2013年2月12日火曜日

佐藤まちこ展


いわき芸術文化交流館「アリオス」の2階「アリオス・カフェ」で2月いっぱい、知人が作品展を開いている=写真

「カラス1948 佐藤まちこ展」。「カラス1948」ってなに?なんて考え始めるときりがない。ここはただ作品と向き合うだけ、と言い聞かせる。

3年前に娘さんと花屋を始めた。作品がドライフラワーのリースかアレンジメント風なのはそのため。しかし、もともと絵を描いてきた人間だ。アレンジメント風にしても美術家としての感性が勝る。

ツルウメモドキの赤い実に囲まれてだるまがにらみを利かせている。白骨のような流木と冬枯れのキカラスウリの実を組み合わせた小品がある。ドライと炭のハスの実が対置されている――壁面全体を一つのキャンバスにした構成でもある。
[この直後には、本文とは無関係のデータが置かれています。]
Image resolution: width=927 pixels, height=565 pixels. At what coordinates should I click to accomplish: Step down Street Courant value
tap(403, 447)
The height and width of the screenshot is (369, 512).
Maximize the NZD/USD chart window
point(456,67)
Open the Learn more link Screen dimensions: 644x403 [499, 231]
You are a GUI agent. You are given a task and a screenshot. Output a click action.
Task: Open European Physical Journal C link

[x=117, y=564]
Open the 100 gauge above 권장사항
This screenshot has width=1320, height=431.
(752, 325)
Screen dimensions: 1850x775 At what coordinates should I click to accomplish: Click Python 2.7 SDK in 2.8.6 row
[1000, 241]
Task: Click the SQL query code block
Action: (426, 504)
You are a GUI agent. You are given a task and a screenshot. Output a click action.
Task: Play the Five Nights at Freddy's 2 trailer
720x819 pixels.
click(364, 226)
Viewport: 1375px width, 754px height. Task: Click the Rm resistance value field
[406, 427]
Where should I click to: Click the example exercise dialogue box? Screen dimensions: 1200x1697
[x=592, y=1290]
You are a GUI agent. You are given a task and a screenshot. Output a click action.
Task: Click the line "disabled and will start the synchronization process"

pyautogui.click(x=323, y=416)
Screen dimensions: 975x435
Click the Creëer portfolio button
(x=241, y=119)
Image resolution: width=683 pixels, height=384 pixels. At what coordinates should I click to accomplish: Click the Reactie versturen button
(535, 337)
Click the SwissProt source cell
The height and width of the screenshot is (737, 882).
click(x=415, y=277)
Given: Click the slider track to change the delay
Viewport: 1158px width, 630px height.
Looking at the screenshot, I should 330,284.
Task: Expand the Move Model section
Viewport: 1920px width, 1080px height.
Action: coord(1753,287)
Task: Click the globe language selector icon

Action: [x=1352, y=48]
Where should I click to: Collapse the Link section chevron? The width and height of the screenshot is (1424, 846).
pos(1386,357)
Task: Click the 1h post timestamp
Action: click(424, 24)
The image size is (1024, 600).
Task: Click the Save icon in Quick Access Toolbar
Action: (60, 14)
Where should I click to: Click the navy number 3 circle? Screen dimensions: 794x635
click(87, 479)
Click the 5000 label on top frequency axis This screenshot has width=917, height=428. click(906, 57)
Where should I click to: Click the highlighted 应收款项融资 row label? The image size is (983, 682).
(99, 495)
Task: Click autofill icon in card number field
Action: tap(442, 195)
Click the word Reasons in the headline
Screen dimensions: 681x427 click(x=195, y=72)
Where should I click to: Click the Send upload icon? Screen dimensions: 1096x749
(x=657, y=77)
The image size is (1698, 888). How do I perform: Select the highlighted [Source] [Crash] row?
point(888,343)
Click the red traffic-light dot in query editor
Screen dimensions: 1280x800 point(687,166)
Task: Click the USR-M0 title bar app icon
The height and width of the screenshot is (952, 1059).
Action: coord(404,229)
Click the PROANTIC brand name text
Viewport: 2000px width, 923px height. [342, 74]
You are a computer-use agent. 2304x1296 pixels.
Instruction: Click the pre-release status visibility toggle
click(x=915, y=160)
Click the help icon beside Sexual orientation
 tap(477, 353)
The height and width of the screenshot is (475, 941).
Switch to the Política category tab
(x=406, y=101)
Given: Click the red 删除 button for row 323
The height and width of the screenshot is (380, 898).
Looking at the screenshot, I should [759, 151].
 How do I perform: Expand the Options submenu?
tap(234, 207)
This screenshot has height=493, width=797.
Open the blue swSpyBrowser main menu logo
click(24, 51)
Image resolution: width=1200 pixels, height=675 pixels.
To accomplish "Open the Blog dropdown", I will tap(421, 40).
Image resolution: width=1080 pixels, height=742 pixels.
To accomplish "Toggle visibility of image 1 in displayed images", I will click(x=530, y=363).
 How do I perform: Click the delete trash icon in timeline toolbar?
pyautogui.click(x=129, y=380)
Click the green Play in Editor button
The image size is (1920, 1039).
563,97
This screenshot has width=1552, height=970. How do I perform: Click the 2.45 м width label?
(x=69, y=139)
和紙に少女のような仏様を描いた水墨画が、わが家にある。彼女の個展でカミサンが気に入り、購入した(カミサンと彼女は実家が近く、幼なじみだ)。それ以来、30年ぶりの作品展ということになる。

いわきでは1970年代、「草野美術ホール」を拠点に美術が活況を呈した。ホールの事務所には主に20代の画家や新聞記者が出入りしていた。そこで彼女と知り合った。

そのころ高校生だった旧知の人間が、東日本大震災を体験して25年ぶりに創作活動を再開した。危機的状況が創造へのバネになった。彼女の内面にも同じ危機バネがはたらいたか。それよりなにより、作品展は30年ぶり――そこに私は拍手をおくる。